Faire cohabiter capitalisme et partage, un défi pour les Autochtones
Radio-Canada
Ce n’est pas n’importe quelle sonnerie qui retentit lorsque le téléphone de Josée Shushei Leblanc s’allume. Cette femme d’affaires innue accomplie a choisi Eye of the Tiger, la chanson qui a été popularisée par le film Rocky.
Mme Leblanc est à l’image de ce morceau : vive et combative. Elle a fondé l’entreprise Atikuss qui propose des bottes, mocassins et autres objets de mode autochtones. Bientôt, elle va ouvrir un écomusée juste à côté de sa boutique, qui a pignon sur le boulevard des Montagnais, à Uashat, une communauté innue enclavée dans la ville de Sept-Îles.
La communauté compte de nombreux entrepreneurs comme Mme Leblanc. Jean Launière par exemple, l’un des trois associés à la tête de Mishkau Construction, raconte que l’entrepreneuriat a toujours été une passion pour lui.

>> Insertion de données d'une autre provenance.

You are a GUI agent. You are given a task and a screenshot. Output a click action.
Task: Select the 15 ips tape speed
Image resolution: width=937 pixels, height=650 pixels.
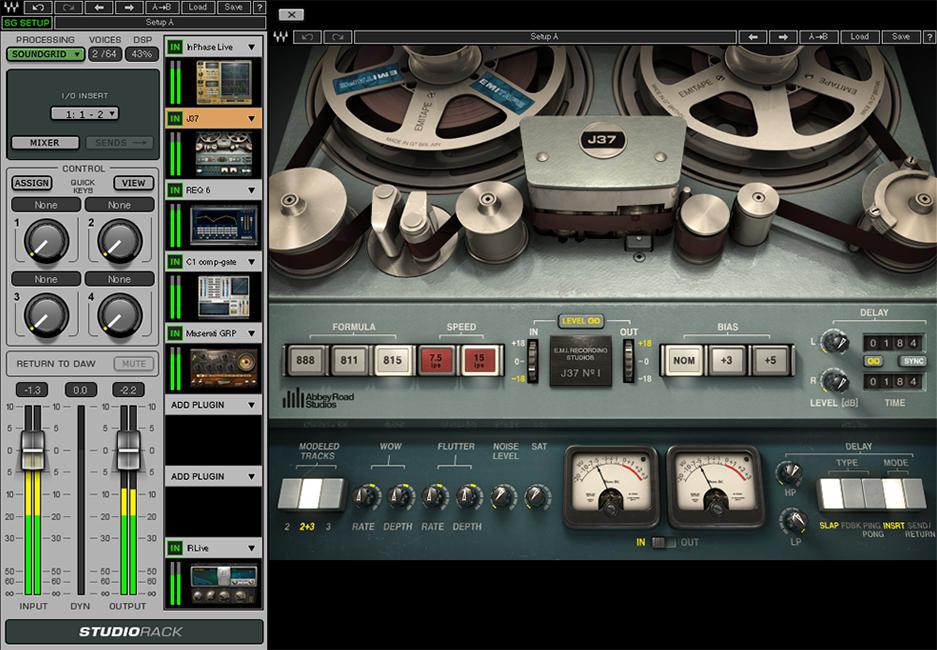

Mais les concepts d’entreprise et de propriété individuelle sont très récents chez les Autochtones, croit M. Launière. Un avis que partage Evelyne St-Onge, une aînée de Mani-utenam, communauté située à 14 kilomètres de Uashat, qui fait découvrir l’histoire et la culture des Innus dans les écoles notamment.
L’argent est arrivé avec la colonisation. On a mis longtemps à connaître la valeur de l’argent. On commence à peine à en mettre de côté, raconte-t-elle.
Elle explique qu'encore aujourd'hui, certains Innus ont du mal à accepter de l'argent des minières ou des forestières pour compenser leurs pertes de territoire. On ne vend pas notre terre. On ne vend pas notre mère, laisse-t-elle tomber.
Les Innus se sont-ils fait en quelque sorte assimiler au niveau économique? Ont-ils dû embrasser le capitalisme en reniant leurs valeurs de partage? La réponse n’est pas catégorique.
L’identité de l’entreprise Atikuss est, au sens de sa fondatrice, Mme Leblanc, le symbole que le mélange des deux est possible. Le perlage qui orne ses bottes est entièrement réalisé par des femmes autochtones en situation de précarité. Elles sont payées entre 15 $ et 20 $ de l’heure, ajoute-t-elle.
Pour Mme Leblanc, c’est sa façon de redonner à sa communauté : déjà 150 000 $ versés à des femmes dans le besoin depuis 2007.